Item position entries:
★ ★ ★ ★ ★ ★ ★

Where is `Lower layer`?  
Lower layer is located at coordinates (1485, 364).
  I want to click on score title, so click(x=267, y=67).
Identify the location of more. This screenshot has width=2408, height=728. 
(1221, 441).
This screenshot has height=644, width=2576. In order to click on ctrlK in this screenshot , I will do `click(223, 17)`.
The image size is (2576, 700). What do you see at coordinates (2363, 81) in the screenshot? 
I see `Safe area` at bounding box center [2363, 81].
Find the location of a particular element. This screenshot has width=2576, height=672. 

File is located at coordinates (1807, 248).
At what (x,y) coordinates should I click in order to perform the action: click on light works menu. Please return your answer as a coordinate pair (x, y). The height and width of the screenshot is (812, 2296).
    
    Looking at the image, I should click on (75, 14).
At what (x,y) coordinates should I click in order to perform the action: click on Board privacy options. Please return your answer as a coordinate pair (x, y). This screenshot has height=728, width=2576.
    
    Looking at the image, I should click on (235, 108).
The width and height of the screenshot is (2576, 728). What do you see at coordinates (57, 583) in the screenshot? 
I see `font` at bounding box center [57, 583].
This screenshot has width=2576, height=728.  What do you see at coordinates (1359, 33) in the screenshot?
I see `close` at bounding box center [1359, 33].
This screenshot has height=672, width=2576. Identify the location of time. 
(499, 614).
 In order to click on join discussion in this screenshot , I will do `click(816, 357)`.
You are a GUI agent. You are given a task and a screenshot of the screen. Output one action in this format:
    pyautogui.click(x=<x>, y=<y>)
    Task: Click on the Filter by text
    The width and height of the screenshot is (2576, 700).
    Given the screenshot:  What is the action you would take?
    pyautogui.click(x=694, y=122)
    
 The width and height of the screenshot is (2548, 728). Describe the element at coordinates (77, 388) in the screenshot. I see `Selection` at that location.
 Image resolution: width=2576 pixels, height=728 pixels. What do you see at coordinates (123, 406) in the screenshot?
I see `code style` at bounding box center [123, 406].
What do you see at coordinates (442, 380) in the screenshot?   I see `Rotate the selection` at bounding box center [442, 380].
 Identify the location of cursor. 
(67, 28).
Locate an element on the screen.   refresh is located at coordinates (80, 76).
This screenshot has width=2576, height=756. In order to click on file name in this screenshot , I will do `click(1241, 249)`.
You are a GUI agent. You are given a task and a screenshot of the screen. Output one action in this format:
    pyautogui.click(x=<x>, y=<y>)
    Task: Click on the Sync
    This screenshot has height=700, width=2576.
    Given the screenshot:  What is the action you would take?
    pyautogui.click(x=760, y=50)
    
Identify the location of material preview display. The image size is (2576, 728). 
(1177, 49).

★ ★ ★ ★ ★ ★ ★

PROBLEM STATEMENT: Copy all of the material above line for line, changing nothing.

OUTPUT FOR THIS EXERCISE:
Where is `Lower layer`?  
Lower layer is located at coordinates (1485, 364).
  I want to click on score title, so click(x=267, y=67).
Identify the location of more. This screenshot has width=2408, height=728. 
(1221, 441).
This screenshot has height=644, width=2576. In order to click on ctrlK in this screenshot , I will do `click(223, 17)`.
The image size is (2576, 700). What do you see at coordinates (2363, 81) in the screenshot? 
I see `Safe area` at bounding box center [2363, 81].
Find the location of a particular element. This screenshot has width=2576, height=672. 

File is located at coordinates (1807, 248).
At what (x,y) coordinates should I click in order to perform the action: click on light works menu. Please return your answer as a coordinate pair (x, y). The height and width of the screenshot is (812, 2296).
    
    Looking at the image, I should click on (75, 14).
At what (x,y) coordinates should I click in order to perform the action: click on Board privacy options. Please return your answer as a coordinate pair (x, y). This screenshot has height=728, width=2576.
    
    Looking at the image, I should click on (235, 108).
The width and height of the screenshot is (2576, 728). What do you see at coordinates (57, 583) in the screenshot? 
I see `font` at bounding box center [57, 583].
This screenshot has width=2576, height=728.  What do you see at coordinates (1359, 33) in the screenshot?
I see `close` at bounding box center [1359, 33].
This screenshot has height=672, width=2576. Identify the location of time. 
(499, 614).
 In order to click on join discussion in this screenshot , I will do `click(816, 357)`.
You are a GUI agent. You are given a task and a screenshot of the screen. Output one action in this format:
    pyautogui.click(x=<x>, y=<y>)
    Task: Click on the Filter by text
    The width and height of the screenshot is (2576, 700).
    Given the screenshot:  What is the action you would take?
    pyautogui.click(x=694, y=122)
    
 The width and height of the screenshot is (2548, 728). Describe the element at coordinates (77, 388) in the screenshot. I see `Selection` at that location.
 Image resolution: width=2576 pixels, height=728 pixels. What do you see at coordinates (123, 406) in the screenshot?
I see `code style` at bounding box center [123, 406].
What do you see at coordinates (442, 380) in the screenshot?   I see `Rotate the selection` at bounding box center [442, 380].
 Identify the location of cursor. 
(67, 28).
Locate an element on the screen.   refresh is located at coordinates (80, 76).
This screenshot has width=2576, height=756. In order to click on file name in this screenshot , I will do `click(1241, 249)`.
You are a GUI agent. You are given a task and a screenshot of the screen. Output one action in this format:
    pyautogui.click(x=<x>, y=<y>)
    Task: Click on the Sync
    This screenshot has height=700, width=2576.
    Given the screenshot:  What is the action you would take?
    pyautogui.click(x=760, y=50)
    
Identify the location of material preview display. The image size is (2576, 728). 
(1177, 49).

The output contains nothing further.